A ditadura varreu do mapa lideranças capazes, porque os idealistas se dedicaram a combatê-la e ao fim único de restauração da ordem democrática. Em 1985, e principalmente desde a Constituição de 1988, apesar dos grandes avanços, resgatamos os que roubam e os loucos. Os idealistas se calaram, ou não souberam fazer a gestão da coisa pública, proliferando os exemplos: Brizola, Arraes, Simon.

Aqui e acolá, pontificando as gestões de Jarbas em Pernambuco, é certo, administraram competentemente para o povo, mas se tornaram exceções. No geral, a ditadura aniquilou a classe política, assim entendido o conjunto de administradores públicos voltados para o bem do povo, que tem sido ator marginal na democracia. Consolidou-se a característica principal da formação da sociedade brasileira, o patrimonialismo: o escambo, a troca de favores, o liberalismo de Estado, as subvenções, a doutrina das concessões, dos monopólios, das grandes corporações entrelaçadas com o estamento e a burocracia, a venda de cargos públicos, a partilha de vantagens, o carreirismo na função pública, não apenas na política parlamentar, mas nas repartições, e até no Judiciário.

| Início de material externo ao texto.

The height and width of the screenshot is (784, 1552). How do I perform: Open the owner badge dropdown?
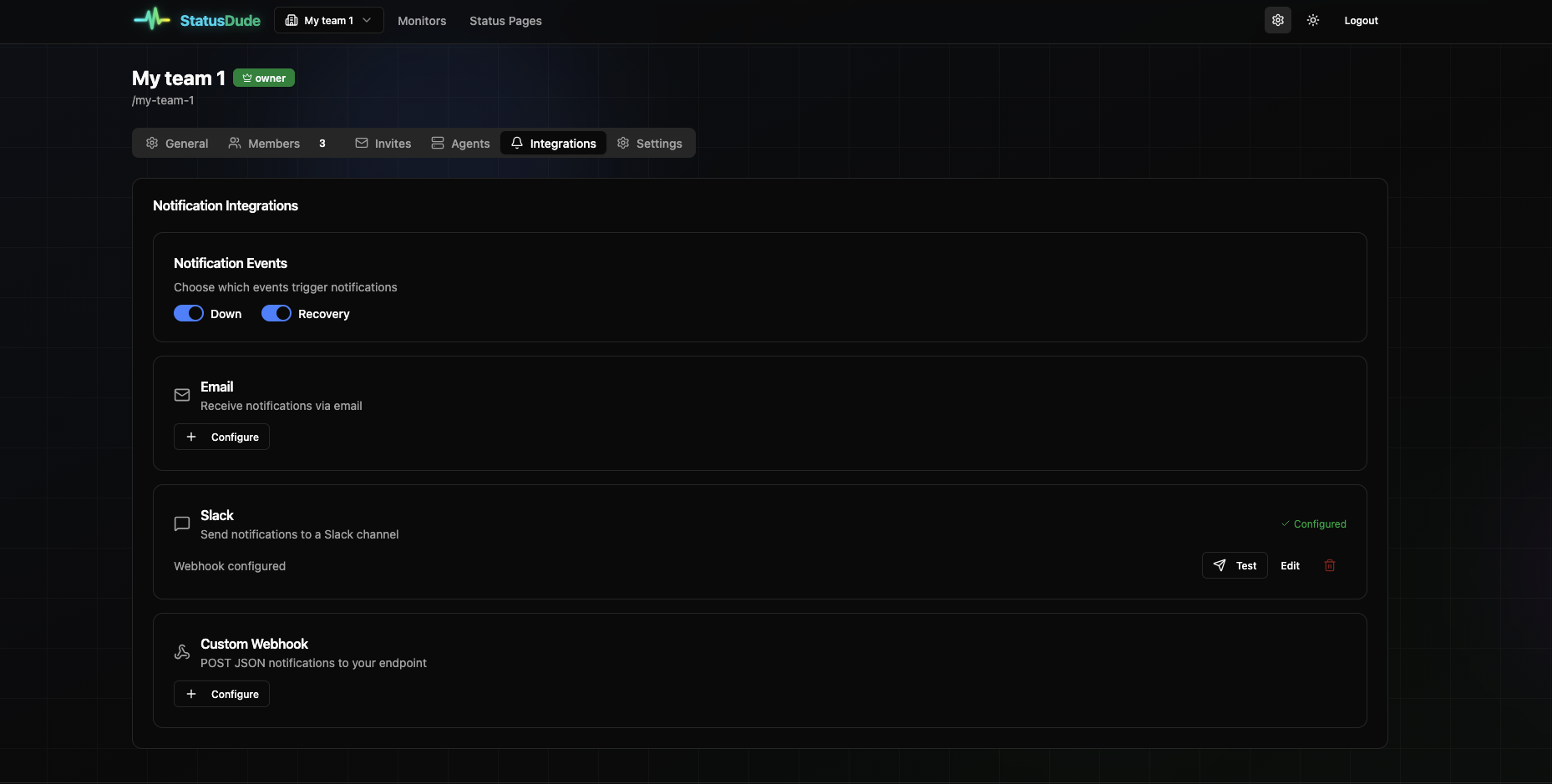point(263,78)
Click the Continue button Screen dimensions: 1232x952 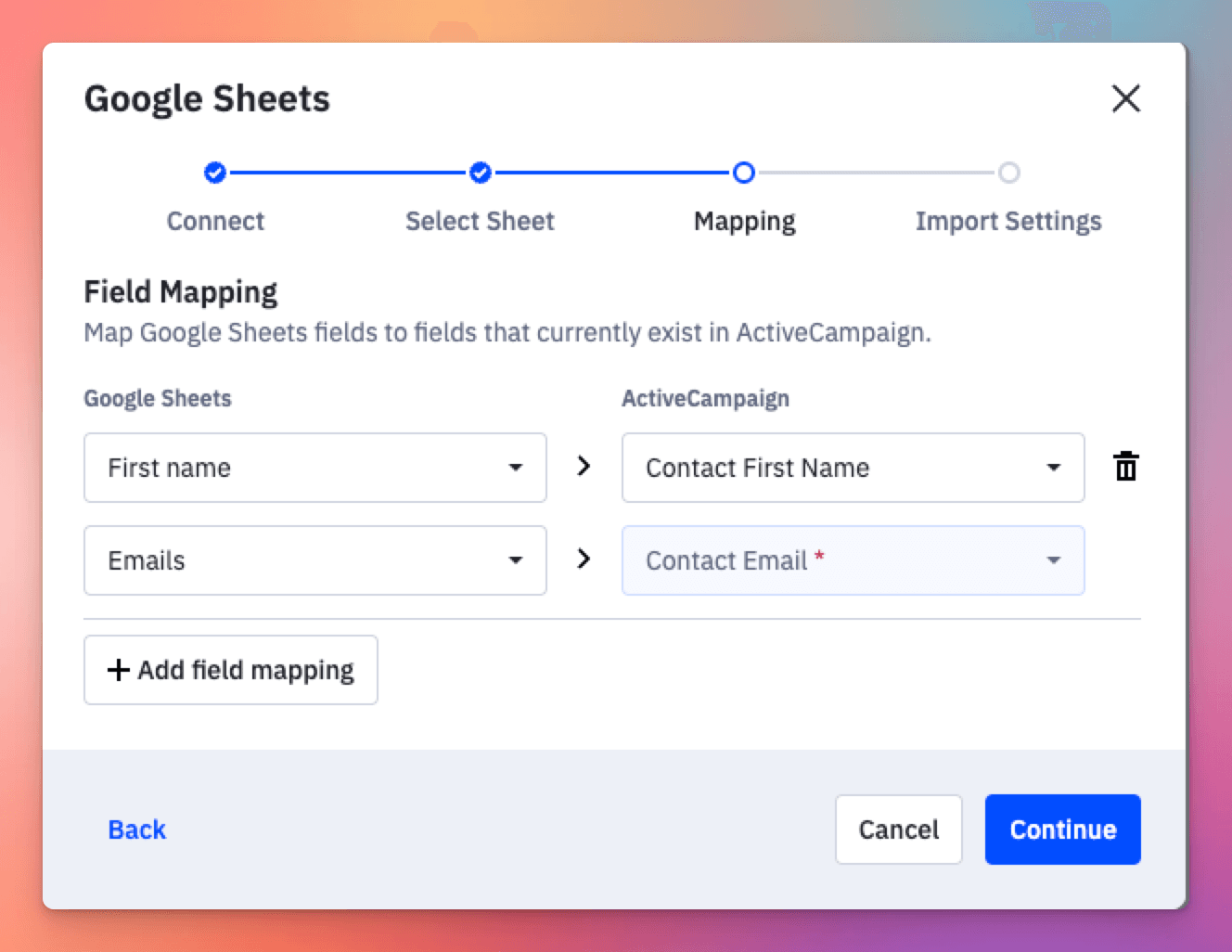pyautogui.click(x=1062, y=830)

Os homens públicos, para os cargos eleitoralmente preenchíveis, são designados a partir de suas ligações pessoais e econômicas com os grandes grupos empresariais e com os chefes políticos locais, enquanto os funcionários que deveriam servir ao povo são indicados de cima para baixo, por efeito de uma análise curricular deteriorada pela cobiça do salário e das rachadinhas. O Supremo Tribunal Federal, guardião do regime, da República, hoje, mais do que nunca, sobretudo por ter sido conivente com a permanência desse lunático no poder, reflete as palavras de Rui: Medo, venalidade, paixão partidária, respeito pessoal, subserviência, espírito conservador, interpretação restritiva, razão de Estado, interesse supremo, como quer que te chames, prevaricação judiciária, não escaparás ao ferrete de Pilatos! O bom ladrão salvou-se. Mas não há salvação para o juiz covarde.

Em 2022, com tantas imperfeições, nos livraremos do mal Bolsonaro, mas não sei se conquistaremos uma sociedade mais justa e consciente. Faoro nos define muito bem: O fermento contido, a rasgadura evitada gerou uma civilização marcada pela veleidade, a fada que presidiu ao nascimento de certa personagem de Machado de Assis, claridade opaca, luz coada por um vidro fosco, figura vaga e transparente, trajada de névoas, toucada de reflexos, sem contornos, sombra que ambula entre as sombras, ser e não ser, ir e não ir, a indefinição das formas e da vontade criadora. Cobrindo-a, sobre o esqueleto do ar, a túnica rígida do passado inexaurível pesado, sufocante.

O povo oscila entre o parasitismo, a mobilização das passeatas sem participação política (ineficazes), a nacionalização do poder, mais preocupado com os novos senhores. A lei, retórica e elegante, não o interessa. A eleição, mesmo formalmente livre, lhe reserva a escolha entre opções que ele não formulou. Que 2022 nos livre do mal, e nos permita iniciar um projeto de sociedade. São meus votos, leitor.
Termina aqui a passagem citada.